Hopefully for many of us, we are able to refrain from murder quite easily.  But Jesus is saying, that's not good enough; we are just as guilty if we insult our neighbor or call them a "fool."  Fool?  Admittedly, I've said much worse than "fool" in my day, especially when I'm driving or when I've been on the phone with the cable company.  Putting aside the obvious (and very notable!) sexist perspective throughout this passage, I want us to ask this question: Who could possibly fulfill these commandments

It was hard enough following Moses' law, but these are impossible.  These commandments are daunting and the consequences are severe.  This is unbearable; no, it's impossible. Undoubtedly, Jesus' listeners reacted similarly; after all, they were no saints either.  So what are we to make of this?

I want to suggest that this is one of those instances where we need to take the Bible (and Jesus) seriously, but not literally.  If we took this literally, many of us would be terrible Christians!  In fact, we'd be terrible Christians and bound for hell simply for the fact that many of us still have both of our eyes and both of our hands.  Jesus was speaking hyperbolically, not literally.  BUT he was very, very serious.  In speaking this way, I believe Jesus is trying to get our attention, to shake us up, and to bring us to a new understanding.

Jesus' words teach us that we really DO NOT know how to love each other as we ought to.  We do not understand the tremendous dignity of each person and, therefore, we do NOT understand what is rightfully owed to each person.

Jesus is saying, we owe each other more than refraining from murder, rather we must be careful about getting angry.  We owe more than refraining from adultery, rather we must not treat each other as objects. We owe each other more than swearing and vowing (which implies that we are occasionally untrustworthy), rather we owe each other integrity.  We owe them all this and much, much more!

We should rightly hear these commandments from Jesus and feel a pit in our stomachs.  We should feel our backs tense, we should feel the weight of what has been laid upon us, and the challenge these commandments seek to imply.  We might feel a little indignant because of all the good work we have done.  Or, we might begin to feel a little guilty.  And, that, in a sense, is what I think Jesus is attempting to show us.

We are always, in a sense, "guilty" before one another.  Or better, we are culpable in our relationships with each other.  We do not know how to love each other as each person deserves to be loved and so we are in debt.  We are indebted to each other and this debt is infinite. This debt, this unfulfillable debt, is nothing less than the responsibility demanded from each of us for each of one of us.

Basil of Caesarea, an early church theologian, illustrates this debt well when he writes: 

"When someone steals another's clothes, we call them a thief. Should we not give the same name to one who could clothe the naked and does not? The bread in your cupboard belongs to the hungry; the coat unused in your closet belongs to the one who needs it; the shoes rotting in your closet belong to the one who has no shoes; the money which you hoard up belongs to the poor." 

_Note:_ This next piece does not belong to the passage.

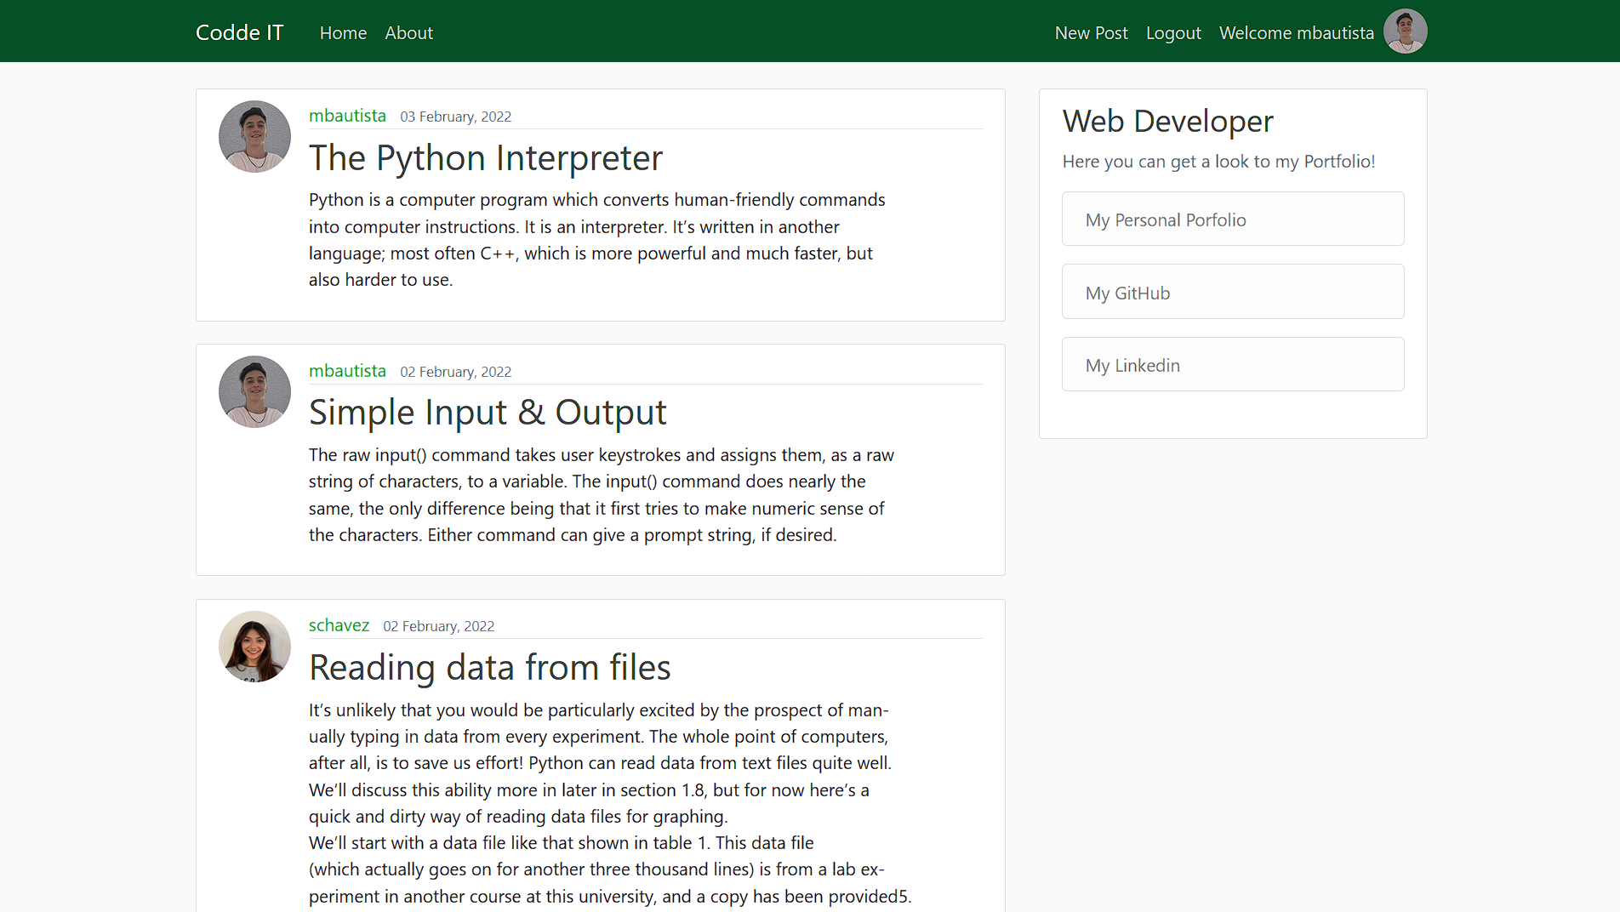The image size is (1620, 912).
Task: Open The Python Interpreter post title
Action: [486, 158]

Or, as some have abbreviated it: "If you have two coats and your neighbor has none, then you have stolen one."  I want to suggest that understanding our infinite debt to one another, our unshakeable responsibility for one another, is what Jesus is describing in his commandments.

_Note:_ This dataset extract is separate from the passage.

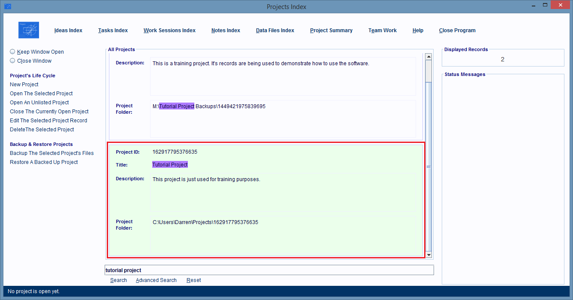Open Advanced Search

pos(156,280)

BUT I ask you to consider that this culpability, this infinite debt to one another, this responsibility for each other is nothing less than the Good News.  It is the law of our New Life in Christ, it is love by another nameLove not as a sentiment or as a hope for fulfillment, but as a duty and a commandment that binds us to each other and to the world.  Love is a debt and we are always in default.  Paul, too, states this when he begs us in Romans to owe each other nothing but love or to remain in love's debt (Romans 12:8).

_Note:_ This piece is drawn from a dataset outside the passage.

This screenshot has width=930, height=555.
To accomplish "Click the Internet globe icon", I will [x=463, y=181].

One might ask, how is this talk of debt different from the debt that weighs so heavily on us today?  How is this debt different from the capitalist debt that burdens us?  The debt of student loans, the debt of check-cashing loan sharks that preys on poor communities, the debt that strangles the global south and non-Western nations.  This is the debt that's traded on stock markets, subject to speculation. This is the debt that enslaves; it is colonizing debt and we know its oppression too well.

The debt, the infinite debt of Christian love, is a liberating debt.  How so?  Because it is a debt without a creditor.  There is no hierarchy, there's no advantage; each person is indebted to each and equally so.  All are indebted to all because we owe to each other nothing less than love, forgiveness, and jubilee generosity. To the extent that we will always owe this to each other, we remain in love's debt.  We are responsible, always in default, but joyfully so.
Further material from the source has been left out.